PROBLEM REQUIREMENTS: Report the count of lines with "dropdown" in the data below, and no other words.

=======

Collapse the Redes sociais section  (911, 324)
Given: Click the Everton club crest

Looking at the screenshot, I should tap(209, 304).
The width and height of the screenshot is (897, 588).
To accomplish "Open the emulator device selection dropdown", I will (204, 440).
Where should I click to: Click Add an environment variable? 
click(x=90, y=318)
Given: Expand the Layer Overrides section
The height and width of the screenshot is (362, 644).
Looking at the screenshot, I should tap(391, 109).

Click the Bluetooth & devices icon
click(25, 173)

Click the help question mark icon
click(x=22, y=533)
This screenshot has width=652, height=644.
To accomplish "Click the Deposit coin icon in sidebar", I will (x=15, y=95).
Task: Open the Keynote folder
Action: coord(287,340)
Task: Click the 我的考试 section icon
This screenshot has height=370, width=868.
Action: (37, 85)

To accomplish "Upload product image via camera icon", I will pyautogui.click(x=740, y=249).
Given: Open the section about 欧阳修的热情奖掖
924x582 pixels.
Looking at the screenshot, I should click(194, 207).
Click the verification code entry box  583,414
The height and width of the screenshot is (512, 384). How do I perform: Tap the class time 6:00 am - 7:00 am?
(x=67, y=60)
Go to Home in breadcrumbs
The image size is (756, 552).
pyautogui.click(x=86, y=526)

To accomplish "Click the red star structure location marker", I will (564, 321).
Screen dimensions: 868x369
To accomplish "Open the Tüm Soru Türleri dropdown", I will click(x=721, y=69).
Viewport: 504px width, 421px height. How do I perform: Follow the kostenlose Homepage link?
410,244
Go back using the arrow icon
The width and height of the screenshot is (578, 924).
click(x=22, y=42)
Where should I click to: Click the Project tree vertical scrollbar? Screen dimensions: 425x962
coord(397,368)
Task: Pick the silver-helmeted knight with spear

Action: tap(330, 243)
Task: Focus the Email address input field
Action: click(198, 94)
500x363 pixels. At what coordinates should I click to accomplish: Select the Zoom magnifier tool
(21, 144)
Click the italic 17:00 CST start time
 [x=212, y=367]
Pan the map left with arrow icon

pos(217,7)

=======

RESULT OF THE EXERCISE: 2